++++ ENTRIES SUPPLIED ++++

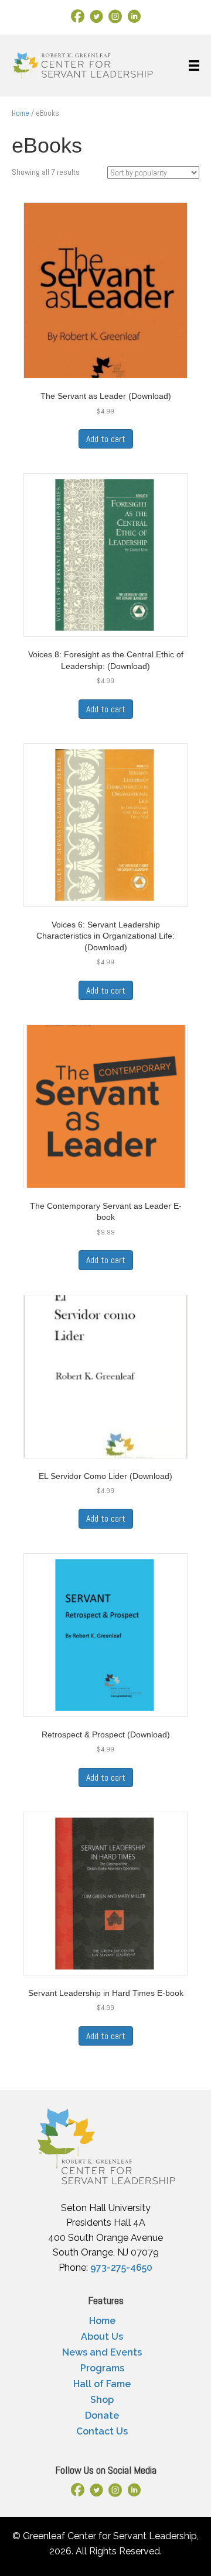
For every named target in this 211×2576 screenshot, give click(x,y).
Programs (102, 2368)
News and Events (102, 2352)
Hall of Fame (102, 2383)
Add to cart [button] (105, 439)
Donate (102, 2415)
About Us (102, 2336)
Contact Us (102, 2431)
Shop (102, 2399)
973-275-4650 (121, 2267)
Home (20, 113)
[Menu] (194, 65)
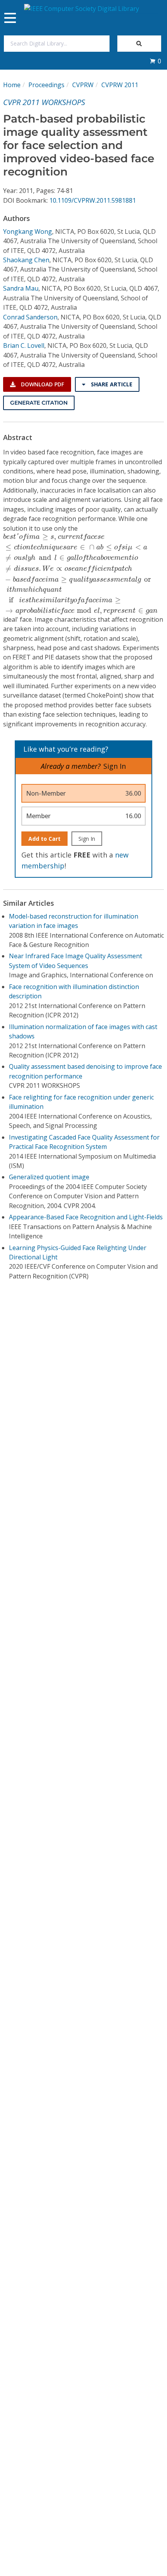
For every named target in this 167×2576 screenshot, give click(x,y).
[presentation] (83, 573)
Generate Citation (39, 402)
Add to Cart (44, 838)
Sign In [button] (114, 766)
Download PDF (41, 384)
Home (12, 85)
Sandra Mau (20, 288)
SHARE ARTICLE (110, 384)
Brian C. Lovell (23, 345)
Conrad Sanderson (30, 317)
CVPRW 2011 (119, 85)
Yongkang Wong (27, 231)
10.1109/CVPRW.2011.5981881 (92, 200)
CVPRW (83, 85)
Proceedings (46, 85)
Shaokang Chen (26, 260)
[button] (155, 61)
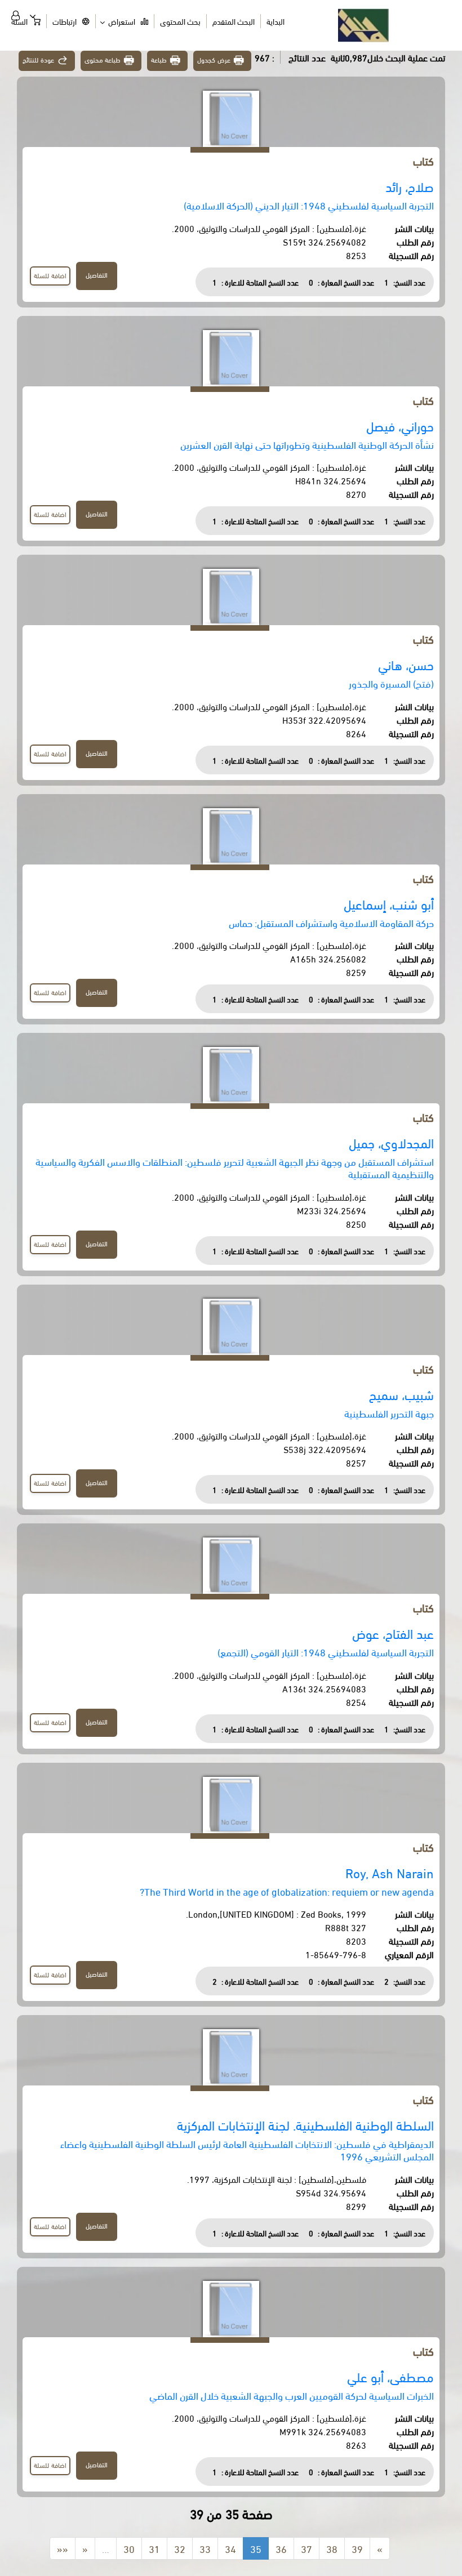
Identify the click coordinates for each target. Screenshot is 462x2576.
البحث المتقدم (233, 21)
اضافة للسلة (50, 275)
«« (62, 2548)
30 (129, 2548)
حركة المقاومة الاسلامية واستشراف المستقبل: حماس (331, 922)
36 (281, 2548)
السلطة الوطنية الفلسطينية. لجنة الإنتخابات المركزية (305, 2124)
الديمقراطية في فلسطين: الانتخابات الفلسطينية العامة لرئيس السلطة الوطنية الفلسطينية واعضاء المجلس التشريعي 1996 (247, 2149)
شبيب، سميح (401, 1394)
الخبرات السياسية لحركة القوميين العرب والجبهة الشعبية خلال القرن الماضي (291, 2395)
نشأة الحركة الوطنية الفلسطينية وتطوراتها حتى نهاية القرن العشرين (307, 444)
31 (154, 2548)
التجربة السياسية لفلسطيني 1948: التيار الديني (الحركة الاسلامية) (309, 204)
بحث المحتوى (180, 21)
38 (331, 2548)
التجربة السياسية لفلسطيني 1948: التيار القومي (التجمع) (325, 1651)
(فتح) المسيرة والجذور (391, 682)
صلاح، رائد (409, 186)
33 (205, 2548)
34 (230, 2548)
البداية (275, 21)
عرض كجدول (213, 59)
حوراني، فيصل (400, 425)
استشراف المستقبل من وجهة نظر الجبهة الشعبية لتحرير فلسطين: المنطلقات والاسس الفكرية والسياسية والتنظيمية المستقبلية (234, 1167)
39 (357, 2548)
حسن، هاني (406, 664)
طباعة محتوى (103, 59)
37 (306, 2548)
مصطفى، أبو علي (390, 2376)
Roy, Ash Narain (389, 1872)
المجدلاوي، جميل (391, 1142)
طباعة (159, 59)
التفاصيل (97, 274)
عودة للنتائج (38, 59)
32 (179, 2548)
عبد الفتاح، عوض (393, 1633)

++++

Starting at the first line of the records and stopping after the line with "Add to Cart (44, 838)", copy each line exactly; pictures stay out.

For every named target in this 211×2576 screenshot, give click(x,y).
Programs (102, 2368)
News and Events (102, 2352)
Hall of Fame (102, 2383)
Add to cart [button] (105, 439)
Donate (102, 2415)
About Us (102, 2336)
Contact Us (102, 2431)
Shop (102, 2399)
973-275-4650 (121, 2267)
Home (20, 113)
[Menu] (194, 65)
For every named target in this 167×2576 screenshot, give click(x,y).
[presentation] (83, 573)
Generate Citation (39, 402)
Add to Cart (44, 838)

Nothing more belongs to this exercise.